Symmetry and Intertwining Operators for the Nonlocal Gross-Pitaevskii Equation

TL;DR

This paper explores symmetry properties of a nonlocal multidimensional Gross-Pitaevskii equation, deriving symmetry operators and exact solutions through semiclassical asymptotics and intertwining operators.

Contribution

It introduces a novel approach to construct symmetry operators for the nonlocal Gross-Pitaevskii equation using semiclassical analysis and algebraic conditions.

Findings

Explicit symmetry operators for 1D reduced Gross-Pitaevskii equation

Families of exact solutions constructed from symmetry operators

Method applicable to nearly linear nonlocal equations

Abstract

We consider the symmetry properties of an integro-differential multidimensional Gross-Pitaevskii equation with a nonlocal nonlinear (cubic) term in the context of symmetry analysis using the formalism of semiclassical asymptotics.
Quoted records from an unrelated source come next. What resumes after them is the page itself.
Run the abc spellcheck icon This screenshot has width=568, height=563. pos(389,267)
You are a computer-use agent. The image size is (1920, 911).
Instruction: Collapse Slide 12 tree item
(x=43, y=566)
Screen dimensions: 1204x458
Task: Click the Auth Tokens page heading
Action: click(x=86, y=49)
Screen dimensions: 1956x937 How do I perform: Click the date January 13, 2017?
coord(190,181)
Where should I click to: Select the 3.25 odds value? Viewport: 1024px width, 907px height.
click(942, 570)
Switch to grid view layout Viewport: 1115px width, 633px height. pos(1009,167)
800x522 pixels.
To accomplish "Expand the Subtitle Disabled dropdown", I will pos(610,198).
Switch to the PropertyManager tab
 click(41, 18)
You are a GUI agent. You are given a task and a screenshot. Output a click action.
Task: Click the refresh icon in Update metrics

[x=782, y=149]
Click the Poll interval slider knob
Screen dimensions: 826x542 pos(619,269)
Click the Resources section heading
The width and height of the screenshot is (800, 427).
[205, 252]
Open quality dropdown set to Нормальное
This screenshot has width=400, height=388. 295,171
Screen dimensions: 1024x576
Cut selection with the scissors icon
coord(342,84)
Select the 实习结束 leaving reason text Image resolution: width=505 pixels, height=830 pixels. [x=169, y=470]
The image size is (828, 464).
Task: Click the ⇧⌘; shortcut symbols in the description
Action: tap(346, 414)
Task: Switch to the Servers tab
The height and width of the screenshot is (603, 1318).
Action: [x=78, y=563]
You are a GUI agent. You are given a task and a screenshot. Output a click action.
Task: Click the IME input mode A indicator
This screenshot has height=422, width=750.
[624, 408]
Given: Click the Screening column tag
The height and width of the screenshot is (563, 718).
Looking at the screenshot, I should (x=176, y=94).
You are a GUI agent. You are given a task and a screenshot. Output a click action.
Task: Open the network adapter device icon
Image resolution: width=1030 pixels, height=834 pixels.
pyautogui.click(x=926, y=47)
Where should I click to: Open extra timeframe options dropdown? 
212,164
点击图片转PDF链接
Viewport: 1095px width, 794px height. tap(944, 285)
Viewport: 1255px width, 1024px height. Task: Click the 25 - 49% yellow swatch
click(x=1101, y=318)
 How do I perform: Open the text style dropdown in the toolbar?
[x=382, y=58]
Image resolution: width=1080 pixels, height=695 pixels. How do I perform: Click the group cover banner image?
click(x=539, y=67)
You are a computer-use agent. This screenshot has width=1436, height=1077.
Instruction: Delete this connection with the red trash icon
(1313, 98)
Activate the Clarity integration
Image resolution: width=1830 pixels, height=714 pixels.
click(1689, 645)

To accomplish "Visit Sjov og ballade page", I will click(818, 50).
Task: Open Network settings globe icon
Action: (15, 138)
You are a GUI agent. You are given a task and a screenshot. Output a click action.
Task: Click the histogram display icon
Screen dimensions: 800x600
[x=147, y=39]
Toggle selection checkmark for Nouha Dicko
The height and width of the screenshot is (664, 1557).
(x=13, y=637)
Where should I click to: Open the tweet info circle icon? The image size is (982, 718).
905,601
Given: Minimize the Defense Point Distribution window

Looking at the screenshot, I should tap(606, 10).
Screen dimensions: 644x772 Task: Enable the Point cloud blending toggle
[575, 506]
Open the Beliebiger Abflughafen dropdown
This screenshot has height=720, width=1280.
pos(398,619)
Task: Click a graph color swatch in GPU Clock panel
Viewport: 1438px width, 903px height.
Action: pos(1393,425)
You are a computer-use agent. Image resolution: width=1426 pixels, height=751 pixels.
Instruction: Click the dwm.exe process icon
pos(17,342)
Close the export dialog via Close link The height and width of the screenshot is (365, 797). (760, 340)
This yields a semiclassically reduced nonlocal Gross-Pitaevskii equation, which can be treated as a nearly linear equation, to determine the principal term of the semiclassical asymptotic solution. Our main result is an approach which allows one to construct a class of symmetry operators for the reduced Gross-Pitaevskii equation. These symmetry operators are determined by linear relations including intertwining operators and additional algebraic conditions. The basic ideas are illustrated with a 1D reduced Gross-Pitaevskii equation. The symmetry operators are found explicitly, and the corresponding families of exact solutions are obtained.